Alunos de colégio tradicional do Rio usam IA para criar imagens íntimas de meninas; polícia investiga

Os alunos do colégio Santo Agostinho estão sob investigação por terem criado imagens íntimas de alunas com inteligência artificial.

Um caso de crime cibernético no colégio Santo Agostinho, na Barra da Tijuca, chocou a internet, e as investigações avançam.

Os responsáveis pelos alunos matriculados na unidade receberam, na quarta-feira (1º), uma comunicação da administração da escola.

O comunicado trata do uso de ferramentas de inteligência artificial pelos estudantes para criar montagens de fotos das alunas da instituição.

A Polícia Civil foi acionada, e o incidente está sob investigação na Delegacia de Proteção à Criança e ao Adolescente.

A circular, que está sendo compartilhada em grupos de pais, alunos e ex-alunos nas redes sociais, expressa pesar pelo fato de uma “ferramenta concebida para resolver problemas e apoiar a vida moderna” ter sido empregada de maneira inadequada.

No comunicado, Frei Nicolás Peralta, diretor da escola, assegura que a instituição está à disposição das famílias das alunas afetadas pelas montagens. Além disso, forneceram orientações jurídicas aos pais.

O diretor também afirma que o colégio adotará medidas disciplinares apropriadas no âmbito escolar e destaca a atuação preventiva da instituição.

Ele faz um apelo aos pais para que monitorem a presença virtual de seus filhos.

Apuração no colégio Santo Agostinho

Conforme informado pela Polícia Civil em nota, a Delegacia de Proteção à Criança e ao Adolescente (DPCA) iniciou um procedimento para apurar os acontecimentos.

Eles ouvirão os envolvidos, e diligências continuarão para identificar os responsáveis pelo crime e esclarecer o caso.

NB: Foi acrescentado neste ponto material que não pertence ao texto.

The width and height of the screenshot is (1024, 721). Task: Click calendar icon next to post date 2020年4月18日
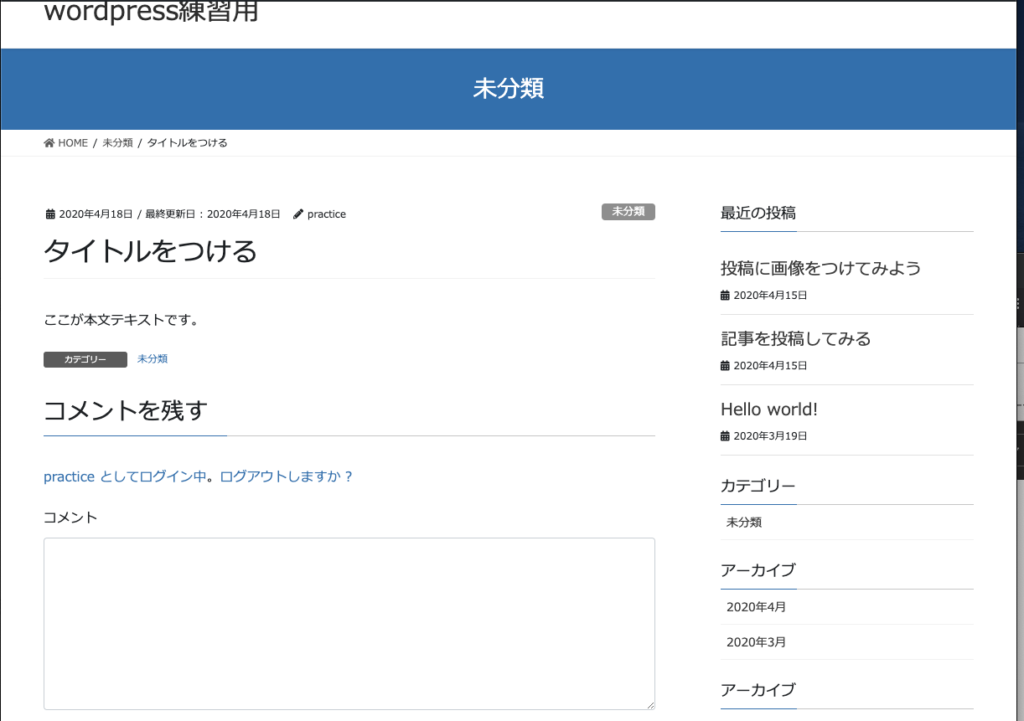pos(50,214)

O delegado Marcus Vinícius Braga, da Delegacia de Proteção à Criança e ao Adolescente (DPCA), confirmou que foram criadas imagens íntimas com o uso de inteligência artificial, e os suspeitos são estudantes do Colégio Santo Agostinho.

Em entrevista, ele informou que mais de 20 vítimas já foram identificadas, incluindo adolescentes que são alunas e não alunas da instituição.

As investigações começaram na sexta-feira, e a delegacia está atualmente ouvindo os envolvidos para aprofundar a apuração.

A mídia procurou o Colégio Santo Agostinho para obter comentários, mas até a publicação desta reportagem, não houve retorno.

Crime

Poucas pessoas reconhecem a situação, mas esse caso já se configura como criminoso, mesmo usando ferramentas tão recentes como inteligência artificial.

Ele envolve a criação e disseminação não autorizada de imagens íntimas, além de difamação e exposição de menores de idade.

Além disso, o uso indevido de inteligência artificial para criar essas imagens pode agravar a situação, implicando possíveis violações de privacidade e segurança.

A Polícia Civil está investigando o incidente, e dependendo das conclusões da investigação, os responsáveis podem enfrentar acusações criminais, como invasão de privacidade e outros delitos relacionados.

Além disso, existem outras problemáticas envolvidas nesse sentido, especialmente por ser uma escola de jovens. Conforme as declarações não-oficiais, os acusados acreditavam que não seriam pegos.

Isso porque se trata de alunos com boa posição social, dinheiro e privilégios, expondo as alunas e ex-alunas de maneira íntima e vergonhosa.

Os pais das alunas entraram com diversos recursos, e as fotos estão sendo apagadas, mas é difícil controlar a disseminação do conteúdo na internet. Por isso, fazem apelos para que as pessoas que receptarem também excluam.

Com o avanço da inteligência artificial, tornou-se cada vez mais importante a vigilância e implementação de leis associadas à tecnologia. Nos últimos anos, o Brasil implementou normas contra crimes digitais, inclusive abuso e exposição.

Contudo, a ocorrência com inteligência artificial deixa o caso mais difícil, pois não são, realmente, as meninas. Por outro lado, utiliza seus rostos e difama sua imagem social.

Dessa forma, é preciso um acompanhamento de perto das autoridades para entender qual a melhor punição e, principalmente, como evitar que situações como essa, do colégio Santo Agostinho, aconteçam novamente.